TEXT SECTION.
────────────────────────────────────────
A reason why the insulating transformer 350 is present is that a rated voltage of the uninterruptible power supply 391 and a rated voltage of the main switched-mode power supply 391 may be different from each other.

The cut-off switch 360 may be configured to disable connection between the uninterruptible power supply 370 and the main switched-mode power supply 391 or the main controller 390 during an abnormal operation of the grid-connected inverter system 300.

In the power outage event, the uninterruptible power supply 370 may provide power to the main switched-mode power supply 391.

The uninterruptible power supply 370 may be configured for preventing deactivation of the grid-connected system 300 during the power outage event. That is, the uninterruptible power supply 370 may be configured to cope with interruption of the power to be supplied to the main switched-mode power device 391 during the power outage event.

The source management system 380 may manage state information of the DC power source 301 in real time.

In one embodiment, when the DC power source 301 includes a battery, the state information of the DC power source 301 may include a state of charge (SOC) of the battery, and a temperature of the battery.
────────────────────────────────────────
INFORMATION SUPPLIED.
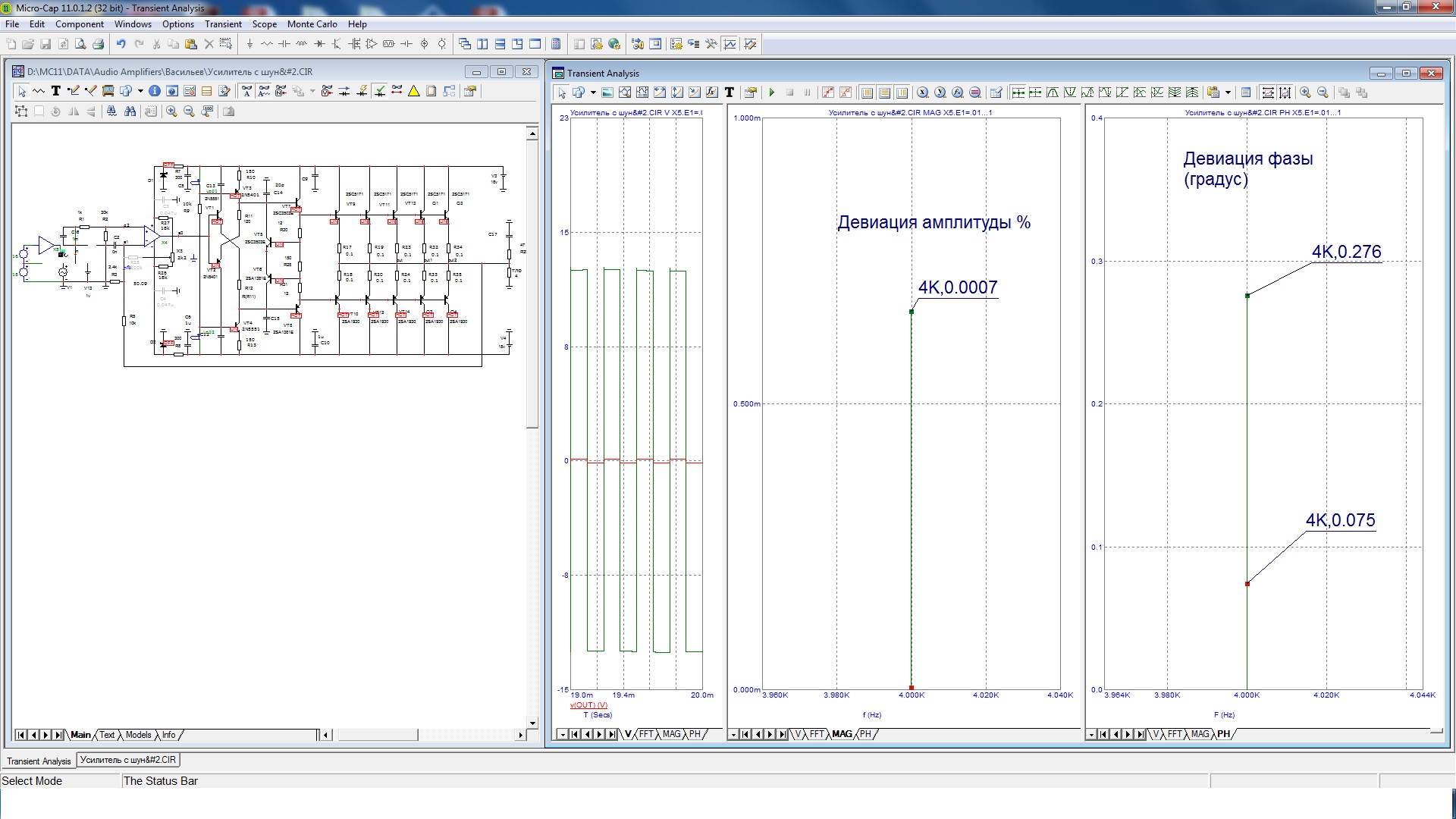Zoom in on the schematic window
The width and height of the screenshot is (1456, 819).
(172, 111)
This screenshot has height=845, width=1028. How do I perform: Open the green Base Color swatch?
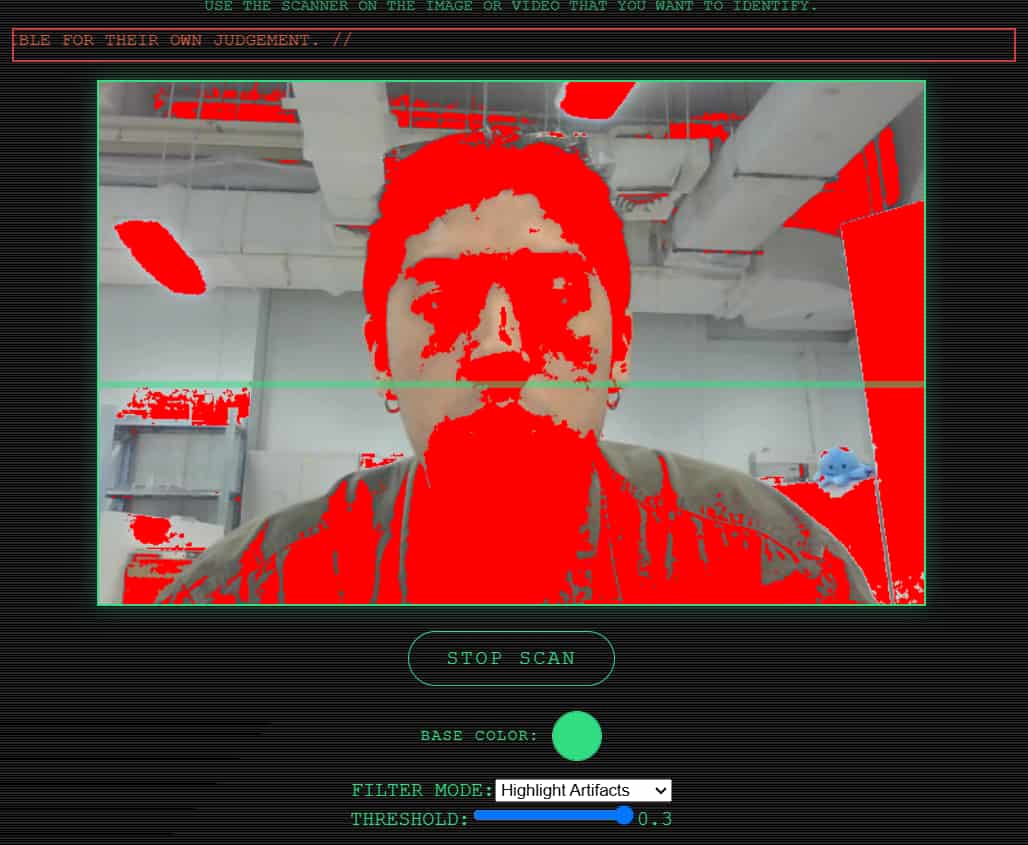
────────────────────────────────────────
DIRECTIONS.
- a) Check each statement against the passage on the grid-connected inverter system. For each one, answer yes or no and quote the words from the passage that decide it.
(i) During a power outage, the uninterruptible power supply may provide power to the main switched-mode power supply.
(ii) The source management system manages state information of the DC power source once a day.
(iii) The cut-off switch may disable the connection during normal operation of the system.
- b) Continue the passage on the grid-connected inverter system, beginning right after its final sentence.

IN RESPONSE.
- a)
(i) Yes: "In the power outage event, the uninterruptible power supply 370 may provide power to the main switched-mode power supply 391."
(ii) No: "may manage state information of the DC power source 301 in real time."
(iii) No: "during an abnormal operation of the grid-connected inverter system 300."

- b)
The master controller 390 may control an overall operation of the grid-connected inverter system 300.

The master controller 390 may receive a control command from a higher controller.

The master controller 390 may determine the number of power electronics building blocks (PEBBs) to operate in the power electronics building block group according to the received control command.

The master controller 390 may select PEBBs corresponding to the determined number of PEBBs from the PEBB group.

The master controller 390 may transmit a turn-on signal for turning on each of the relay modules corresponding to the selected PEBBs or an off signal for turning off each of the relay modules corresponding to the selected PEBBs.

The master controller 390 may communicate with each system controller 217 included in each PEBB. The communication may be based on CAN (Controller Area Network) communication. This is only an example.

The master controller 390 may transmit a power amount signal including an amount of power to be output to each of the selected PEBBs.

The system controller 217 included in each of the selected PEBBs may control the operation of the converter 211 to output AC power of a corresponding amount according to the received power amount signal.

The main switched-mode power supply 391 may supply power required for the operations of the master controller 390, the DC circuit-breaker 303, and the AC circuit-breaker 330.

Further, the main switched-mode power supply 391 may supply power to a HMI (Human Machine Interface) (not shown) for an operator of the grid-connected inverter system 300.

FIG. 4 is a flowchart illustrating an operation method of a grid-connected inverter system according to an embodiment according to the present disclosure.

Hereinafter, FIG. 4 will be described in conjunction with FIG. 2 and FIG. 3.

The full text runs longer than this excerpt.